"The Destruction is Overwhelming"
Robert L. Kellett, January 18, 2004
Country: Iran
Topics: Emergencies

Mercy Corps Global Emergency Operations team member Susan Romanski stands in a schoolhouse damaged by the earthquake. Photo: Cassandra Nelson/Mercy Corps.
After nearly two days of transit, the moment had finally arrived. I was being driven in a Mercy Corps vehicle from Kerman to Bam, a 200 km drive in southeastern Iran. The route took us past some spectacular mountains. The towering peaks are jagged and a continuous range, similar in appearance to the Bitterroots in Western Montana. The very tops are dusted with a light coating of snow, a stark contrast to the unbelievable amount of brown that makes up the rest of the visual scene. The valley floor is rough land, very arid and devoid of any plant life taller than knee-high sagebrush. At times riding the well-paved two-lane road, I find the area strikingly bland.
It was not until about five kilometers outside of Bam that the moment I had been bracing my mind for finally arrived. It was there that I first began to notice the earthquake's impact. A lone tent sat in front a house that was little more than crumbled brick. Then there was another tent in front of another destroyed house. And then another and another. Soon the whole highway looked like the driveway of a summer RV campground. Tents of various colors, distributed by various relief agencies, are nestled next to one another, in some cases a mere inches from the side of the road. These are just a small portion of the 75,000 people who have displaced since the 6.6-magnitude earthquake shook the earth for 12 seconds in the early morning hours on December 26.
We continued further into town to where the commercial center used to stand. It was not long before the devastation became almost a cliche. Just when I thought that it couldn't get any worse or there couldn't be anything more horrible, there was. Hospitals no longer are recognizable. Cars sit crunched jutting out into the road. Children with broken legs hobble on crutches over the cracked and bent roads. The 2000 year-old Arg-e-Bam citadel looks like a bit of deformed potter's clay. Men pick through their destroyed houses looking for any scraps of goods they can recognize.
Taken as a whole, the destruction is overwhelming. On an individual basis it is even worse. There is a story behind each pile of rubble and more likely than not the story involves deaths and shattered dreams.

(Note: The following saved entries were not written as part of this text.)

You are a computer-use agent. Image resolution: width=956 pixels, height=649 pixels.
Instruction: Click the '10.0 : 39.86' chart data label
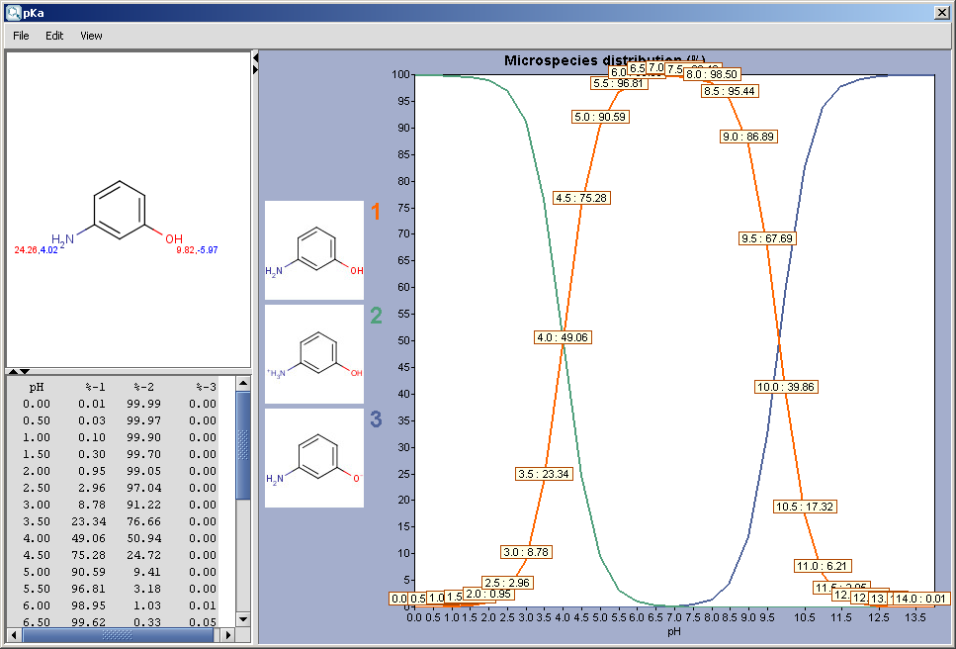[x=785, y=387]
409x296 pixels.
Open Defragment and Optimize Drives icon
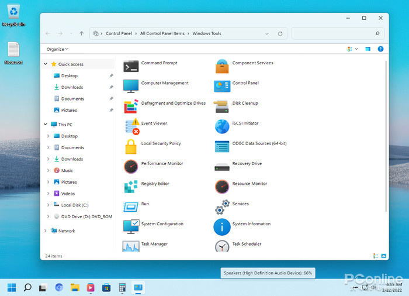pyautogui.click(x=131, y=106)
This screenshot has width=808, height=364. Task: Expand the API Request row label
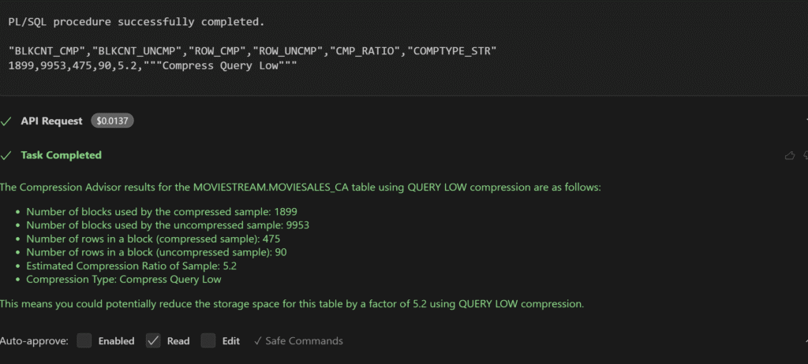(x=51, y=121)
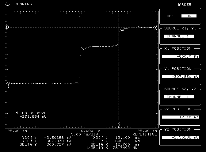Click the waveform step edge near X2 marker

(x=119, y=37)
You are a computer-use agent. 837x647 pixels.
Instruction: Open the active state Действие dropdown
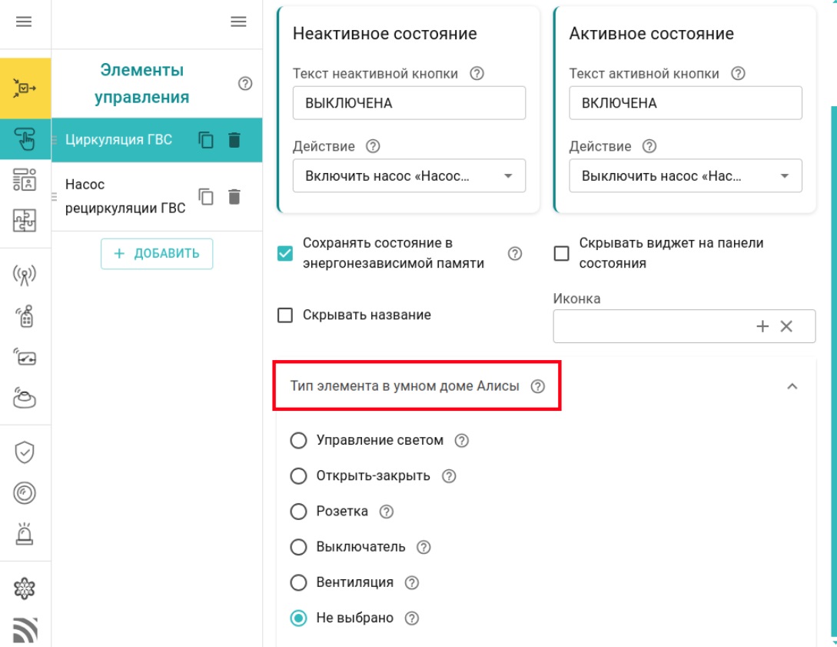[x=685, y=176]
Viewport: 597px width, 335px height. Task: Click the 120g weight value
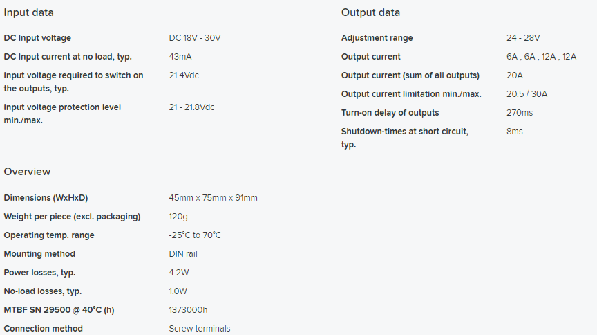[178, 217]
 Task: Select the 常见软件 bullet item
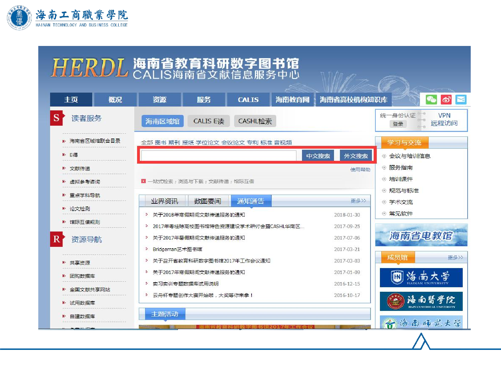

One look into the eyes of the children and parents sitting besides their roadside tents reveals a vulnerability that I did not expect to see almost a month after the quake.
As the sun sets on another day in post-earthquake Bam, I am struck by the idea of how an earthquake is really an equal opportunity disaster. It changes the lives of rich and poor, young and old, men and women. In this town that is so far from my own home it is writing a new feature for everyone who remains. I take comfort in knowing that Mercy Corps is going to play a big part in helping to shape this future.